• Work item: Transcribe every entry exactly, leaving out any pictures.

(Provided data Opens)

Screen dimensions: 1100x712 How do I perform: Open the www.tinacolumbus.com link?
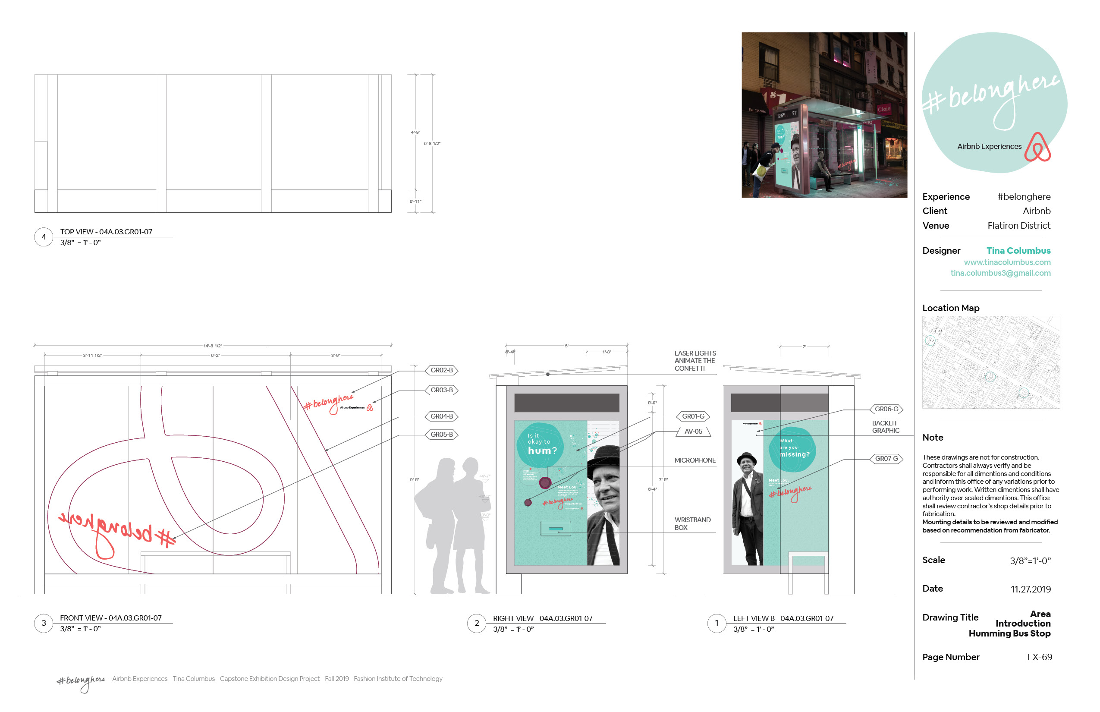[1007, 262]
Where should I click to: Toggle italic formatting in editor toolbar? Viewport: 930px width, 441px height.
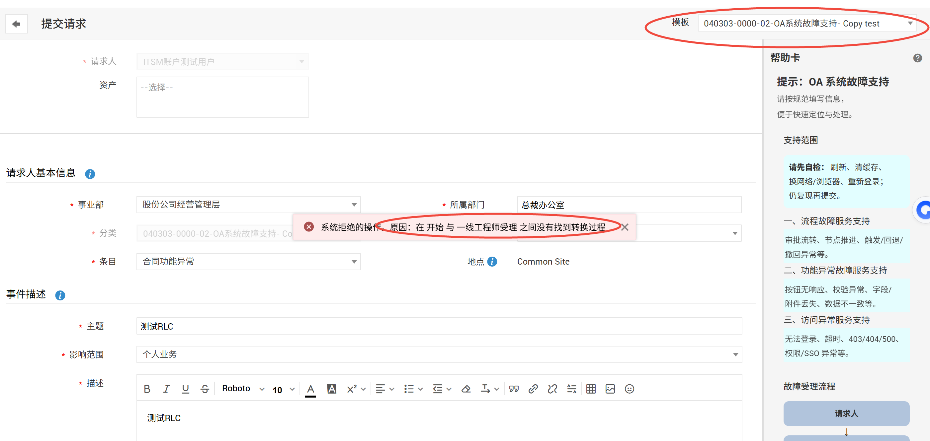[x=166, y=389]
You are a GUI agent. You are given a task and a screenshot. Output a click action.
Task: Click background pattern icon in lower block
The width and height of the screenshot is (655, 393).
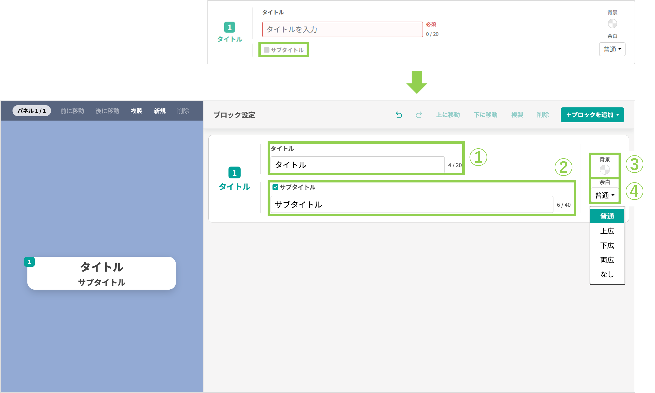click(x=604, y=169)
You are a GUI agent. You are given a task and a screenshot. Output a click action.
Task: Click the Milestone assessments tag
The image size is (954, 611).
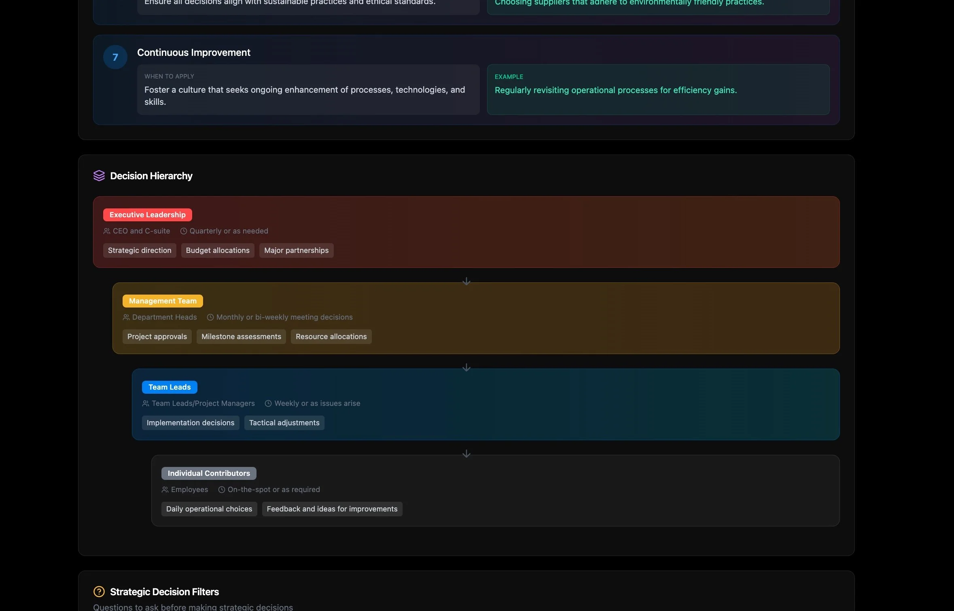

(Provided data Closes)

• Answer to the exercise:
Screen dimensions: 1100x712 How do I perform: Open the www.tinacolumbus.com link?
[1007, 262]
Where should I click to: Toggle italic formatting in editor toolbar? Viewport: 930px width, 441px height.
[x=166, y=389]
You are a GUI agent. You are given a task and a screenshot. Output a click action.
Task: Click background pattern icon in lower block
The width and height of the screenshot is (655, 393).
click(x=604, y=169)
You are a GUI agent. You are given a task and a screenshot. Output a click action.
Task: Click the Milestone assessments tag
The image size is (954, 611).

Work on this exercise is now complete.